For those of you wondering just how short I've had to cut my hair because of lupus hair loss - I found a couple of visual aids.
In the process of transferring all of my data from my old computer to my new one, I ran across these nostalgic photos and thought I'd share, as I don't think I ever have before. Of all of the emails, comments, and questions I get about lupus, I think the subject that I hear about the most is hair loss. How long does it last? How bad is it? What can be done in spite of it?
I've written quite a few posts on it, because I've dealt with significant hair loss several times in the 12 years (and two pregnancies) I've had since being diagnosed with lupus. And none of them were fun. But these pictures symbolize what was likely the most significant turning point in my life with lupus:
Cutting off all of my hair to minimize the emotional and physical damage that my latest case of hair loss had caused. This was by far my worst bout - leaving me with literal strands of hair left on my head. So, instead of holding onto those strands (and my life before lupus) for dear life, I decided to start over. And this super short haircut was the first step.
You can read about the whole ordeal here - but here's what you should know: the reason I have these pictures is because the moment I walked into the house with my new haircut, Johnny took one look at me, told me how gorgeous I looked, and insisted we do a photo shoot. Here's the excerpt from my book:
After my hair appointment, I went home to show Johnny my new ‘do. He
absolutely loved it! He thought I looked like a sophisticated model from a
magazine, and immediately insisted that we have an impromptu photo shoot in the
back yard. The loving, enthralled look he had on his face as he shot those
pictures made me feel like I was the most beautiful woman in the whole world. He
was always telling me I was, but I will forever cherish the captivated way in
which he embraced me and my new haircut that day. After shooting a few pictures,
he proudly sent them off via email to some family members, who all responded
with complimentary remarks.
(If you think I might have shed a few tears while writing this post, you're right!)

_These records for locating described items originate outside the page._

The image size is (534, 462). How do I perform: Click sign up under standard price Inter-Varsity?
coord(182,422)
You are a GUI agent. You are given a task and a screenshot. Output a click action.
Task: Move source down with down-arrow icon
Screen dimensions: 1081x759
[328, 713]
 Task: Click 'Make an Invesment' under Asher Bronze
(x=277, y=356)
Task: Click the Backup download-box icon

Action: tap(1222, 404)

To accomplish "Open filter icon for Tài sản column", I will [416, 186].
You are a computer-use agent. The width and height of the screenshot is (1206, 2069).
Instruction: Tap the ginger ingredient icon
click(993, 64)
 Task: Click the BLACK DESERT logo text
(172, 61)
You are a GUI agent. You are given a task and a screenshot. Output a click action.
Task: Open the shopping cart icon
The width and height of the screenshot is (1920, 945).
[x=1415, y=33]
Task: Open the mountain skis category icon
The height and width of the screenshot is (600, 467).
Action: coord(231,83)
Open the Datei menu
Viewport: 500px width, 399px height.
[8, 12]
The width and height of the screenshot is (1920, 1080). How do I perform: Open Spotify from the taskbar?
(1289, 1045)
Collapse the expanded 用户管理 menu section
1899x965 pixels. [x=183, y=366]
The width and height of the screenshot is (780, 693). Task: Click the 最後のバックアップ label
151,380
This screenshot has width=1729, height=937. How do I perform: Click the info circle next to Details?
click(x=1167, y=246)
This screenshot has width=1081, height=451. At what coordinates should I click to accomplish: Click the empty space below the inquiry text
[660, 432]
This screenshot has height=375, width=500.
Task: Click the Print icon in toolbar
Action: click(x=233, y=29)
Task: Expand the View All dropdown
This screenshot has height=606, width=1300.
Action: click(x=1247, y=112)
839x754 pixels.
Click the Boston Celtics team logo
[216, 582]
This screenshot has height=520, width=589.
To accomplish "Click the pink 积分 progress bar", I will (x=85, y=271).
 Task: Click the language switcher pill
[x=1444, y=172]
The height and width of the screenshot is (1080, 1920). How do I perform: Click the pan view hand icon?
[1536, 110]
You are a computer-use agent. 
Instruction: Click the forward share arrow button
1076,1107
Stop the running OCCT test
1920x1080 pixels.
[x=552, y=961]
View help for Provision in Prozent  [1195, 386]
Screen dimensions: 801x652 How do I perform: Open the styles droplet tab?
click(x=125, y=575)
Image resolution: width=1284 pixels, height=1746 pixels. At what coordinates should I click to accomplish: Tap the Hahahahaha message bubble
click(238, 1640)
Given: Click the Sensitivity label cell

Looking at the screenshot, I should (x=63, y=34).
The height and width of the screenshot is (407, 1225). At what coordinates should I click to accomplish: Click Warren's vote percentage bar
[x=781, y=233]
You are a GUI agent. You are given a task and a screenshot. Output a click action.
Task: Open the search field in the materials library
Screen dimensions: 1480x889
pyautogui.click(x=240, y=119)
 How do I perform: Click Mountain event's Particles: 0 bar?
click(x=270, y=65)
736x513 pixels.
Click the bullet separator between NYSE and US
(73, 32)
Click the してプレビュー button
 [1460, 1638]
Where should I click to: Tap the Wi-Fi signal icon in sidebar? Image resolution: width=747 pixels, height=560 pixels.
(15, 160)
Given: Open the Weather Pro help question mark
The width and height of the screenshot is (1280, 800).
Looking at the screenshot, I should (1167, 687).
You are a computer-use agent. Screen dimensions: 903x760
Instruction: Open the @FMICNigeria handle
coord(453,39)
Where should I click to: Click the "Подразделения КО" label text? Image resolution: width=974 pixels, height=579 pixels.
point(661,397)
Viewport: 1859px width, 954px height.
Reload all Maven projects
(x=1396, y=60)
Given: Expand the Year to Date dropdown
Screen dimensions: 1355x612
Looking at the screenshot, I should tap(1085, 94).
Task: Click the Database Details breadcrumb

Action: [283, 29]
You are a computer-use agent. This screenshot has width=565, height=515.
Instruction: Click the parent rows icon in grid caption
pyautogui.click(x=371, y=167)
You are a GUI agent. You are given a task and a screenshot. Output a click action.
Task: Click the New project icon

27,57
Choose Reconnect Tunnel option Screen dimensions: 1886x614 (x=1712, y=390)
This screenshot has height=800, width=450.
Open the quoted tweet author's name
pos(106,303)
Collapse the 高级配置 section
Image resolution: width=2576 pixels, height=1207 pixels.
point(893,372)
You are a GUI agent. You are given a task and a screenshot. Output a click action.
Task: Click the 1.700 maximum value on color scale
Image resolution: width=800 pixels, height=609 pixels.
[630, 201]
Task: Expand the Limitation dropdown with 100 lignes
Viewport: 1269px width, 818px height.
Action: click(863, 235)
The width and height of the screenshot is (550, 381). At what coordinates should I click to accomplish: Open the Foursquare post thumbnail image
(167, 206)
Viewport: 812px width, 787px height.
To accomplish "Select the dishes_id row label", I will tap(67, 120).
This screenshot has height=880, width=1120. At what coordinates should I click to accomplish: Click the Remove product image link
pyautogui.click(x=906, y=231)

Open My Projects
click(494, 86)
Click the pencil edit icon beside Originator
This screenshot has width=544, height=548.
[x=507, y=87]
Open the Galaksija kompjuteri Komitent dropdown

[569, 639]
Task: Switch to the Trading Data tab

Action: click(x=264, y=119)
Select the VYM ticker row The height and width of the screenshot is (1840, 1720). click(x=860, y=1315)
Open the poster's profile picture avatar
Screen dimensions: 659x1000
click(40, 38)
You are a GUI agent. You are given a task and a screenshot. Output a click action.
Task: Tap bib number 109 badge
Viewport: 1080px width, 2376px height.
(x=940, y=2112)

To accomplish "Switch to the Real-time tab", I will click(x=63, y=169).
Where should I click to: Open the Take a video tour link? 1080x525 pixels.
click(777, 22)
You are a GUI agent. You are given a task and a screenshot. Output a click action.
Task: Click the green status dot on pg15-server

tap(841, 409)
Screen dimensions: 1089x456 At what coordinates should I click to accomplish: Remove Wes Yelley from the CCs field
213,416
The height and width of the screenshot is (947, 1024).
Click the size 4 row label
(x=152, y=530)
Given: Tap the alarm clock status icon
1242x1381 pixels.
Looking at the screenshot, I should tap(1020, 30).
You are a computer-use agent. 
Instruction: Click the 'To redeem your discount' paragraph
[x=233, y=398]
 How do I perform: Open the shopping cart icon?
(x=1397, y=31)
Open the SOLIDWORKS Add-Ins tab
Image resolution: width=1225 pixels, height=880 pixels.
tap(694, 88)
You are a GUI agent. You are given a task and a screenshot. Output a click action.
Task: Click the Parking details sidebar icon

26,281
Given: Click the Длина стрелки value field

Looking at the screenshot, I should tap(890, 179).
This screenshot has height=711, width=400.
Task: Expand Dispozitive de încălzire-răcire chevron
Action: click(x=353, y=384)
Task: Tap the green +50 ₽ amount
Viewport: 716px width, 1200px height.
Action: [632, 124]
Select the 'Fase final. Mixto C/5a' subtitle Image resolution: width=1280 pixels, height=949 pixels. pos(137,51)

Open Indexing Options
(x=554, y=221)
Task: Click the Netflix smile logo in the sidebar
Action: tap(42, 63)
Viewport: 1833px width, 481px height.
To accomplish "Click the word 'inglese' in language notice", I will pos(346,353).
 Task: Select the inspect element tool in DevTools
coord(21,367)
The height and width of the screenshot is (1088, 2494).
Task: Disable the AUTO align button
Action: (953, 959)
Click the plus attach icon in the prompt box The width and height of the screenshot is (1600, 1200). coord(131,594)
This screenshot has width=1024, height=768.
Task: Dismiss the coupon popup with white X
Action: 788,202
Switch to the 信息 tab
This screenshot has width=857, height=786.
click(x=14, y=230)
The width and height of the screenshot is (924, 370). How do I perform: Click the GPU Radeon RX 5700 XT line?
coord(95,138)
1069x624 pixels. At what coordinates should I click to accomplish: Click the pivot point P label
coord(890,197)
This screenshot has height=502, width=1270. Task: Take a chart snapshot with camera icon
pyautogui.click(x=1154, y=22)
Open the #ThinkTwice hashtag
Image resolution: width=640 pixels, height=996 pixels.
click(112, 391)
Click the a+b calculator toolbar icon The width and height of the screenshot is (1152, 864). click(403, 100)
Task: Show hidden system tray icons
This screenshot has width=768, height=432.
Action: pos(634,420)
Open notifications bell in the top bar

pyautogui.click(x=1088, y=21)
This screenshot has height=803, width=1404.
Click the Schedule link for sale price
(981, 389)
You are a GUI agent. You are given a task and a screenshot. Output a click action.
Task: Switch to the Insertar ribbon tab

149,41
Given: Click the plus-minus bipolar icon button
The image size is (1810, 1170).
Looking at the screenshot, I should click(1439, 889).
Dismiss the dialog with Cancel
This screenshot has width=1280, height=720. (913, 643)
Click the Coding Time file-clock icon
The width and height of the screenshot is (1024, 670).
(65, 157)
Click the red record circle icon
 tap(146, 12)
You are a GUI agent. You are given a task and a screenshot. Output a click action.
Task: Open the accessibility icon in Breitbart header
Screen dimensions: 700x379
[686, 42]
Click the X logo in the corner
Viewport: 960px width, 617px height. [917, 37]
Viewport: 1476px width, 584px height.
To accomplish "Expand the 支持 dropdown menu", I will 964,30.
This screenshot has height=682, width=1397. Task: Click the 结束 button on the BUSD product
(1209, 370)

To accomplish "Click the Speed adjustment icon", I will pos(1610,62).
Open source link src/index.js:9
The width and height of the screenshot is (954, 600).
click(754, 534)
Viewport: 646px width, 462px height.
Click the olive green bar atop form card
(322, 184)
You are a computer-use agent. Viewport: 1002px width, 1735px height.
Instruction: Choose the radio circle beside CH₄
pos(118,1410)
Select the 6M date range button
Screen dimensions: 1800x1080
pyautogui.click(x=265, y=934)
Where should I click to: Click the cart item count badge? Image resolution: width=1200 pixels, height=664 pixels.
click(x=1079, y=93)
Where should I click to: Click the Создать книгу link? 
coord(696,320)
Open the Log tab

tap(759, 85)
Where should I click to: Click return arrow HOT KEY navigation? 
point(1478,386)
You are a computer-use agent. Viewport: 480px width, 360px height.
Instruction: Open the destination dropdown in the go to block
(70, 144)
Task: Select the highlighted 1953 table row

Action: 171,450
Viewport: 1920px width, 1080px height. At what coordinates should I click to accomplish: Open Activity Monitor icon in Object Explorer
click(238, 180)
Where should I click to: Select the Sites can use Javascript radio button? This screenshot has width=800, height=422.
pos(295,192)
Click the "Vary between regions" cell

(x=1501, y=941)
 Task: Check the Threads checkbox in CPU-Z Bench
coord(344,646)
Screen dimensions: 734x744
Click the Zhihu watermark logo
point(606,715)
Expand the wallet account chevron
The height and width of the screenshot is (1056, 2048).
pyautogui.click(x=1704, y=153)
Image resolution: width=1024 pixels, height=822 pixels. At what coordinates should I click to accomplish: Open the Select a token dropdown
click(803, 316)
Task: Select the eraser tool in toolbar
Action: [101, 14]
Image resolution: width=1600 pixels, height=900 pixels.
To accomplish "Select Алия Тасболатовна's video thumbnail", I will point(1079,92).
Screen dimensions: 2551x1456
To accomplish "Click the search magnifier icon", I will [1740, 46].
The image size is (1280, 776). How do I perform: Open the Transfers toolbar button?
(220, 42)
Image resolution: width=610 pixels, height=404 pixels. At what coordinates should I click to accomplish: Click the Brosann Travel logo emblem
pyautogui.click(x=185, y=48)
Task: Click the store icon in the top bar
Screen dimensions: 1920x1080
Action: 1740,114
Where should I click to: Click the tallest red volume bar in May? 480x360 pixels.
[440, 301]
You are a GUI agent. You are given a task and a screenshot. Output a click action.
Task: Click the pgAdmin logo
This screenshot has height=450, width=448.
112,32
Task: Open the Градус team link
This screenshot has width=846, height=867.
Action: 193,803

I can't tell you how wonderfully loving and supportive Johnny was that day, and every day since. Not a day goes by when I'm forced to face this nasty little disease on my own. Surrounded by friends and family, including a husband who loves me, lupus and all, I have no excuse not to do my best to live well, despite it. I owe it to the people who believe in me, who trust me to do the right thing, and who are counting on me to do what I can to be happy and healthy for a very, very, very long time in the future. I promise to do my part...fingers crossed.